C’est un livre absolument remarquable qu’a signé Anne Nivat, une véritable plongée dans cette France oubliée par les média et nos dirigeants. En choisissant de passer trois semaines dans chaque ville, elle en tire un portrait sans doute profondément authentique, loin de la superficialité communicante des pastilles médiatiques. Un complément majeur aux livres de Christophe Guilluy.
Violence à tous les étages
Pendant une année, la reporter de guerre Anne Nivat a fait le tour de France, restant assez longtemps pour aller au-delà des apparences. Elle en tire un constat assez noir : «
Je sais que la violence en un territoire donné ne se cantonne jamais à celui-ci : elle se diffuse comme l’eau sous la terre, se ramifie et s’approfondit, autant qu’elle divise les hommes en une myriade de camps retranchés se faisant face (…) je déplore que la volonté de connaître son ‘ennemi’, celui qui ne pense pas comme nous, soit non seulement si peu partagée, mais entraine un tel déferlement de haine sur les réseaux sociaux (…) qu’il est désagréable de se regarder dans un miroir reflétant notre capacité à produire terreur et inhumanité (…) mon but était d’entendre ces Français qu’on entend si peu, voire jamais ».
La violence qu’elle décrit se diffuse à l’école, dans les rapports entre les élèves et les professeurs, jusqu’entre les parents : elle évoque cette mère dont le fils est pion et qui «
est supris par l’état de défonce dans lequel les élèves arrivent au collège et la façon dont ils s’addressent aux professeurs ». Elle cite cette enseignante «
préoccupée par les comportements des parents d’élèves (…) qui se disputent, voir s’insultent devant les grilles de l’école, jusqu’à parfois se taper dessus, sous le nez de leurs propres enfants ». Un Congolais d’origine lui confie «
que le niveau de violence général, toléré par le reste de la société, a augmenté et incite tout le monde à s’engouffrer dans la brèche ».

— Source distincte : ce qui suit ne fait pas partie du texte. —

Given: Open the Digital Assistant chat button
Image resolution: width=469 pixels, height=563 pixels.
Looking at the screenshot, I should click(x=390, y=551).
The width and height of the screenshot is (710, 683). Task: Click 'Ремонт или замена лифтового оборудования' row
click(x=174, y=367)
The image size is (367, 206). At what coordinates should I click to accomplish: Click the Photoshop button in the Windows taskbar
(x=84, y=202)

Elle revient longuement sur la délinquance à Lons-Le-Saunier, «
ces vols perpétrés dans la journée, au vu et au su de tous », ces délinquants qui ont de moins en moins peur des policiers, qui n’ont aucun problème à se montrer violents. Elle note que les policiers «
se désolent que les médias, la classe politique, traitent en héros certains terroristes ».
Elle rapporte les conditions difficiles d’exercice de leur fonction, les réductions d’effectifs, les changements de lois, les restrictions dans leur travail, le laxisme de la justice. Les policiers se décrivent comme «
des éboueurs de la société », où les délinquants, n’ont «
plus peur de la loi ou de la prison ». Elle rappelle aussi les tristes évènements d’Ajaccio où des pompiers avaient été attaqués par des jeunes armés de clubs de golf et de barres de fer…

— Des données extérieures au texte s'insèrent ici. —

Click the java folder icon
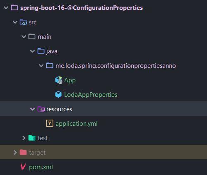click(41, 51)
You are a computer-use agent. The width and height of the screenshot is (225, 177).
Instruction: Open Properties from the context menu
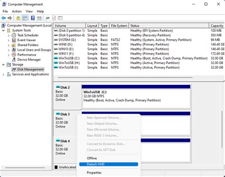coord(94,173)
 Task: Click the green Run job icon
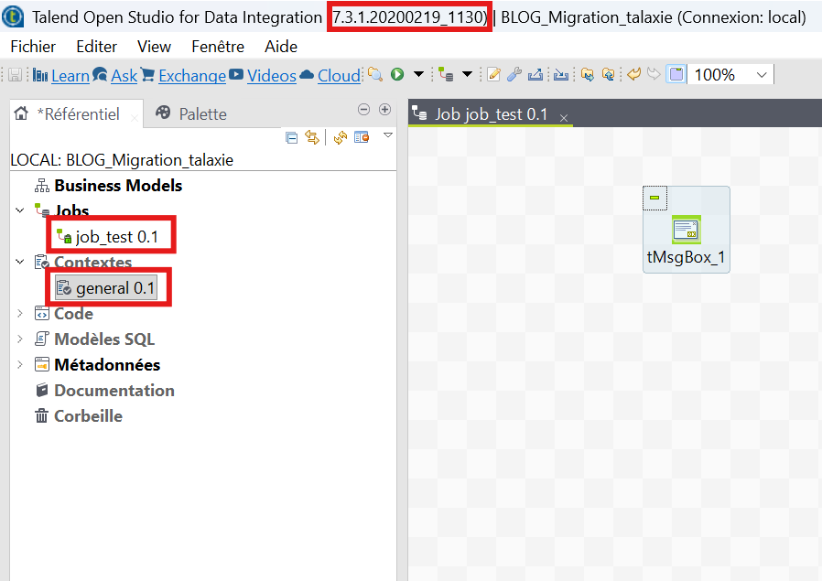click(397, 75)
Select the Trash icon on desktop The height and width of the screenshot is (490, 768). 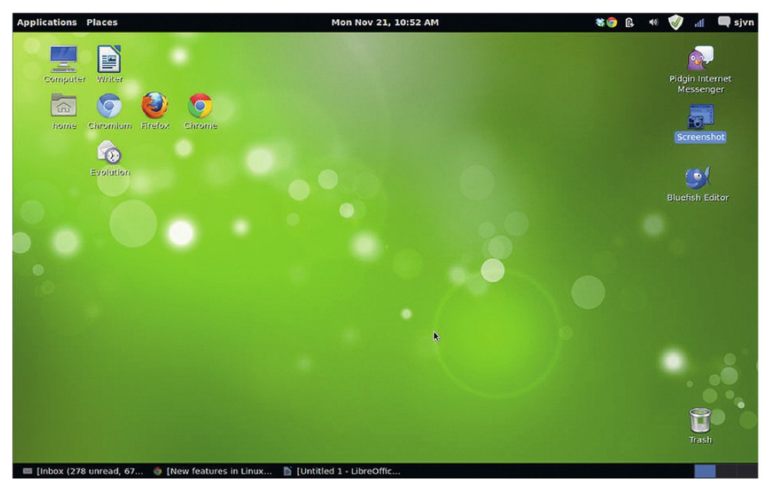[x=700, y=421]
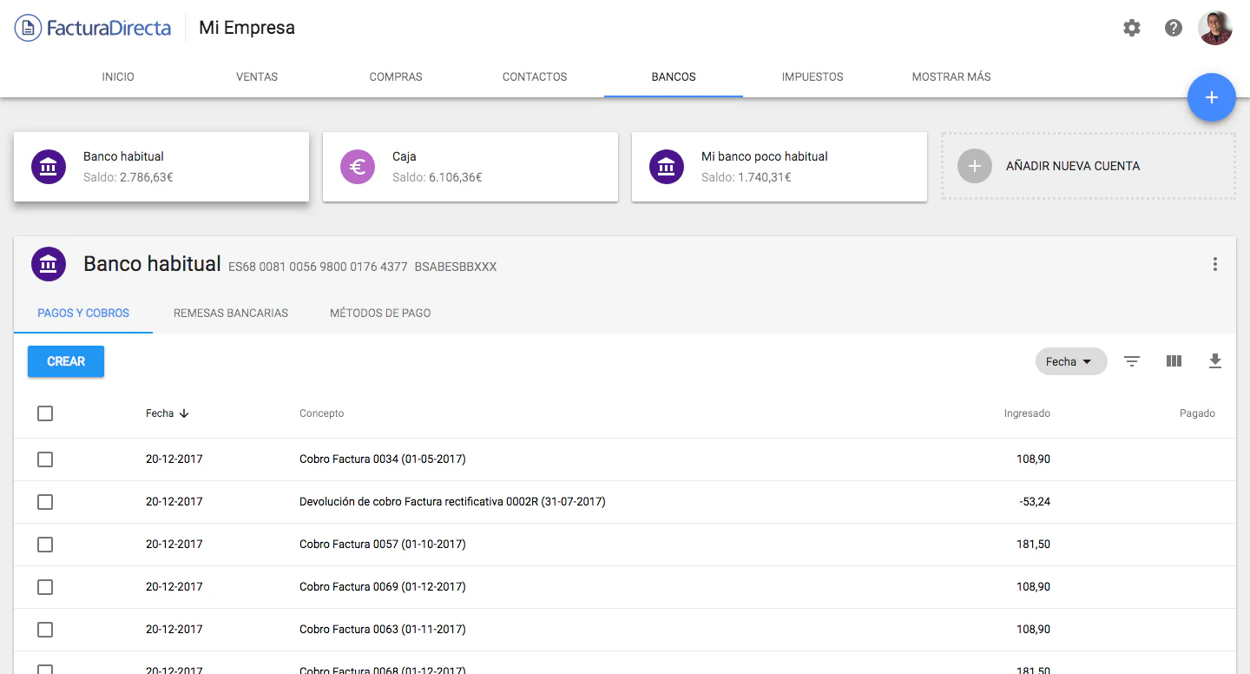This screenshot has width=1250, height=674.
Task: Click the help question mark icon
Action: [1174, 28]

Elle revient aussi sur la violence économique : «
les employeurs nous robotisent et veulent nous imposer comment faire notre travail, avec des types à réciter au mot près », cette pression sur les postiers pour toujours s’éloigner du service public, les fermetures de ces services publics dans les petites villes, la concurrence délétère des grandes surfaces pour les commerces de centre-ville. Elle rapporte la focalisation de la SNCF sur le TGV, et l’oubli des petites lignes régionales, tristement confirmés par
le récent rapport Spinetta commandé par le gouvernement pour démanteler notre service public. Elle note
la concurrence terrible venue de l’Est dans le transport routier. Dans l’usine Dunlop, elle rapporte qu’«
ici, on vend de moins en moins de pneus, mais on fait de plus en plus de bénéfices ! ».
En bref, pour beaucoup, « travailler est synonyme de galère permanente ». Une terrible résignation se fait jour : « on ne peut pas trouver du travail à tout le quartier » et évoque « ces enfants convaincus que tout était possible, et qui ont dû déchanter ». Elle décrit une France où « tant de Français ont peur car ils ne voient pas vraiment de quoi leur futur sera fait » et rapporte « la délégitimation du politique (…) la même défiance vis-à-vis du politique, insidieuse, profonde, sans retour ». Plus globalement, elle conclut que « parce qu’elle ne fabrique plus durablement ni ne répare plus, notre civilisation s’autodétruit. Pourtant, maitriser une technologie, c’est savoir réparer ».
A travers cette enquête elle dit s’être rendue compte «
à quel point les Français ne prenaient pas soin d’eux, ou si mal ». Il faut dire que ce livre parvient sans doute à décrire d’une manière particulièrement réaliste
la vie de bien des Français oubliés. Un livre remarquable par sa capacité à décrire
une réalité trop souvent occultée, sans voyeurisme, avec bienveillance et sans superficialité.